13Собирали, оказывается, для того, чтобы выдать оружие. Вместо старых, с трехгранными штыками винтовок, которыми курсанты были до сих пор вооружены, привезли новейшего образца десятизарядные полуавтоматы с плоскими штыками-ножами. Потом, на фронте, курсанты хлебнут горя с этими красавцами, которые будут отказывать, едва столкнувшись с песком и болотом, и придется в ярости выбрасывать их, подбирая на поле боя старые, отцами испытанные трехлинейки. Но пока что СВТ[5] вызвала среди добровольцев всеобщее оживление.
Винтовки лежали в новеньких заводских ящиках. Уложены они были так ладно и так щедро смазаны густой заводской смазкой, что жаль было к ним притрагиваться, возникало желание тут же, не прикасаясь, опять закрыть их в ящике и отправить на вечное хранение.
Но старшины и помкомвзводов ловко извлекали винтовки, раздавали по списку, проставляли напротив фамилий номера, требуя, чтобы тот, кто получает, тотчас же запоминал свой номер навсегда.

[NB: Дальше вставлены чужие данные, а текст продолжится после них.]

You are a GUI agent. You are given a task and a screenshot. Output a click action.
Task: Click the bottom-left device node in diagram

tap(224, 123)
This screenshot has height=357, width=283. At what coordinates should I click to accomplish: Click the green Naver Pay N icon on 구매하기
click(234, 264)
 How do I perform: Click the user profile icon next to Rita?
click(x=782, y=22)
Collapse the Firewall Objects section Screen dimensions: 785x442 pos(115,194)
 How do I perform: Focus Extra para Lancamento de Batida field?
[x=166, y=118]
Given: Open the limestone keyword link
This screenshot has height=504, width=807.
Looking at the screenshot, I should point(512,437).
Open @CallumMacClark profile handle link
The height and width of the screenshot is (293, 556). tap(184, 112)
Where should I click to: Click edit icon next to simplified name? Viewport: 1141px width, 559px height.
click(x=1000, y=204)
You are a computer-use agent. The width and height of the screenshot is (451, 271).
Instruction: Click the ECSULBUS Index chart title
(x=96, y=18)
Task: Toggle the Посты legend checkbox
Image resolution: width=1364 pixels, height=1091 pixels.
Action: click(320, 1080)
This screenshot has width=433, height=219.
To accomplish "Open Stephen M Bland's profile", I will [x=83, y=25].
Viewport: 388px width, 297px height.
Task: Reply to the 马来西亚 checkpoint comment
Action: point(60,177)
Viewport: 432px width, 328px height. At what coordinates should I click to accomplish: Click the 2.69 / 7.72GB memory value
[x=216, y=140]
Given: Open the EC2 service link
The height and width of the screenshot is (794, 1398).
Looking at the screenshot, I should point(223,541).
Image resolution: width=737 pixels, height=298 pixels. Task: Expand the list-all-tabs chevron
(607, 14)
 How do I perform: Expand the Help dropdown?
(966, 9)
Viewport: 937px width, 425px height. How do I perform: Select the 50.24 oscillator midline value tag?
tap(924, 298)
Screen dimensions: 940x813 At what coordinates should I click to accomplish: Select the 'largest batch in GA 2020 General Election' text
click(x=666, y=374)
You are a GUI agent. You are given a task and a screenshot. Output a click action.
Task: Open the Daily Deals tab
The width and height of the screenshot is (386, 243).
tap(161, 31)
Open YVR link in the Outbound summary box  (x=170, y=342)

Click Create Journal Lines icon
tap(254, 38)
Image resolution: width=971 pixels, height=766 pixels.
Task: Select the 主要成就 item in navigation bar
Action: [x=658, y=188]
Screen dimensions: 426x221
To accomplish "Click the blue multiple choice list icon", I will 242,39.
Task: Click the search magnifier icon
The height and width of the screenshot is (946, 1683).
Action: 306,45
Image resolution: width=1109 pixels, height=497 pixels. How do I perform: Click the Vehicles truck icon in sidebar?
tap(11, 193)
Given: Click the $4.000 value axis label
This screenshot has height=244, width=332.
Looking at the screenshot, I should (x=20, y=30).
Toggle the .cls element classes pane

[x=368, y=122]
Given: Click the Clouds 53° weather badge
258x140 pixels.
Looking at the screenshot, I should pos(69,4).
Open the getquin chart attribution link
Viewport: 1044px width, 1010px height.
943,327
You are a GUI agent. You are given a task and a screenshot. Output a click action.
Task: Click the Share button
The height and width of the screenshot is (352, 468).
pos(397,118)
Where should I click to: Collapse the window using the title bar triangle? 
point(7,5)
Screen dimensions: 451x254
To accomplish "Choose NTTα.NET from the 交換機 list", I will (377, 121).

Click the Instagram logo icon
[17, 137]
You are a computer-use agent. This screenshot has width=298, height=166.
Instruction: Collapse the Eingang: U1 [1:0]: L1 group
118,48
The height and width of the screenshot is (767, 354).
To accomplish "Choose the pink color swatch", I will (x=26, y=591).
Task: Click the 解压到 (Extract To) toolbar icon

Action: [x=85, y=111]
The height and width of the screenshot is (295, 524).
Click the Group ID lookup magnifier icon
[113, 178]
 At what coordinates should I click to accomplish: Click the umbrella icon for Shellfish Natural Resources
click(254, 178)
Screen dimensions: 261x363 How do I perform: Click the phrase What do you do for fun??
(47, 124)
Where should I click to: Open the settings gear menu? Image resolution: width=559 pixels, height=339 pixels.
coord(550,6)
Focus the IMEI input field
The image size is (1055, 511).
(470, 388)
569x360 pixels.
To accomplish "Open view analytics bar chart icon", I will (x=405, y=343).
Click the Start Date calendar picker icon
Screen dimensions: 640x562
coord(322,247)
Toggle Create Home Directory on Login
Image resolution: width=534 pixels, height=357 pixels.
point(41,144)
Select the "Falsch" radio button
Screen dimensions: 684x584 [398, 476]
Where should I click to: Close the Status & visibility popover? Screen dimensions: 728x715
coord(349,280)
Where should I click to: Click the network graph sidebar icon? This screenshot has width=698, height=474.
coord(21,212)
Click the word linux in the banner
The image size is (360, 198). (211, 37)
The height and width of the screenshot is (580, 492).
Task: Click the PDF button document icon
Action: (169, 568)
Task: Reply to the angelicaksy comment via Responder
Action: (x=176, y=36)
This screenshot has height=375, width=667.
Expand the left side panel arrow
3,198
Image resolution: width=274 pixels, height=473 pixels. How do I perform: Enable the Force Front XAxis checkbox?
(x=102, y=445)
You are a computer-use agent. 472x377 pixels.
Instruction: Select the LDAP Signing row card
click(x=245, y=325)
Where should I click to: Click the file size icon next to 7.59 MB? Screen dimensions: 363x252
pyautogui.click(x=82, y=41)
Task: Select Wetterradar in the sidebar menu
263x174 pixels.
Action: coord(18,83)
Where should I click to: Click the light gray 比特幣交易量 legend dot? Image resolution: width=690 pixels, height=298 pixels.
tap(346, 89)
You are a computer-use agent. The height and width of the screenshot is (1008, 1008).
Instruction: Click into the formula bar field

— Потому как с этим номером, может, и помереть придется, — солидно пояснил Гладун, вручая винтовку Духновичу.
— Я бессмертный, — ответил на это Духнович.
До самого вечера получал батальон новое оружие. Кроме винтовок еще выдали каски, зеленые, тяжелые.
— Чугунные теперь кумпола у нас, — крутил Дробаха своей мощной головой; в каске она будто осела на плечах.
А вечером, еще и солнце не зашло, батальон, быстро поужинав, снова строился: предстоял марш на всю ночь и боевые учения. Каждый из курсантов был навьючен полной выкладкой, с флягой, противогазом, с положенным боекомплектом и суточной нормой НЗ в солдатском ранце.
Перед выходом из лагеря сверхсрочники, разувшись, показывали студбатовцам, как нужно наматывать портянку, чтобы не натереть ногу в походе.
Гладун тоже это проделывал, он сидел на стуле и, уверенными, четкими движениями обмотав белой байкой свою лапищу, горделиво тыкал ею студентам чуть ли не под нос.
— Видите? — вертел он туда-сюда ногой. — Как куколка!
А потом, стоя возле цинкового бака с водой, он подзывал к себе каждого из своих бойцов, брал ломтик черного хлеба и, словно бы священнодействуя, насыпал сверху щепоть соли, и всю эту крупную, как стеклышки, соль, которая едва держалась горкой на хлебе, подавал курсанту:
— Ешь!
Тот недоумевающе отступал: соль? Да еще после ужина? Да еще в такую жарищу, когда и без того пьешь не напьешься?
— Я ж не верблюд.
— Бери ешь, говорю!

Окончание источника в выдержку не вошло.